■ **Problem description**: Apart from the pictures, return every line of the listing exactly.

■ **Given information**:
☆ ☆ ☆ ☆
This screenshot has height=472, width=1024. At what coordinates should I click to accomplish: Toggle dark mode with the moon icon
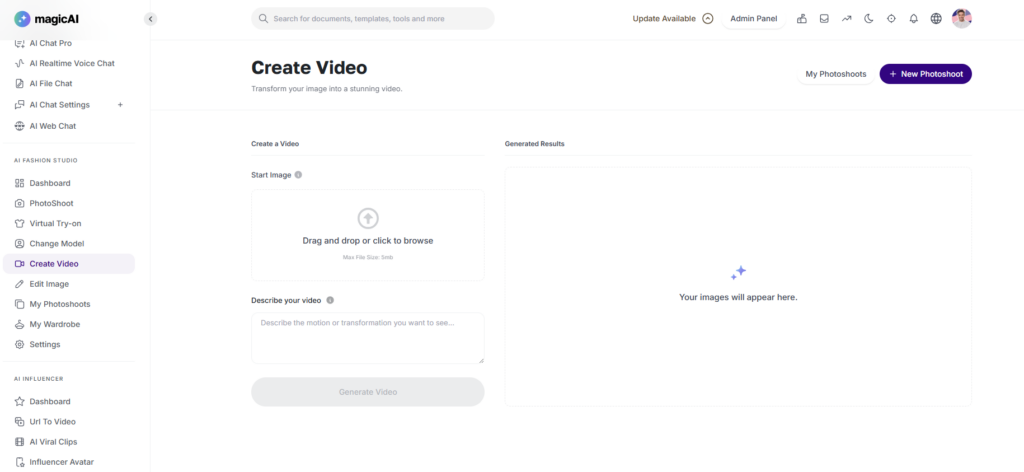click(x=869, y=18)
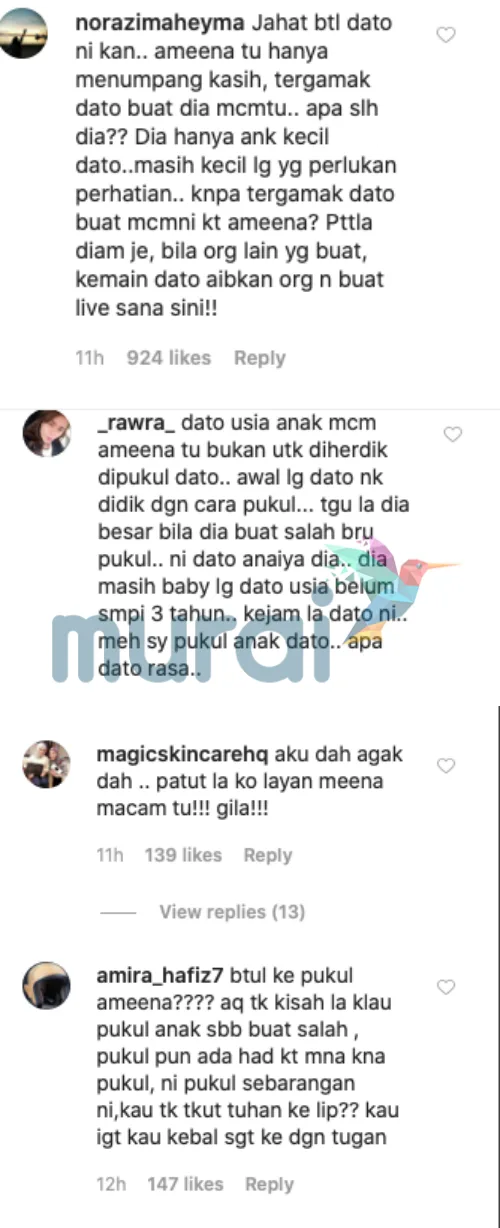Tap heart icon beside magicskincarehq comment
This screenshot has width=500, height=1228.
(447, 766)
☆ ☆ ☆ ☆
■ **Solution**:
This screenshot has height=472, width=1024. At what coordinates should I click to accomplish: Toggle dark mode with the moon icon
click(x=869, y=18)
Tap heart icon beside magicskincarehq comment
This screenshot has width=500, height=1228.
(447, 766)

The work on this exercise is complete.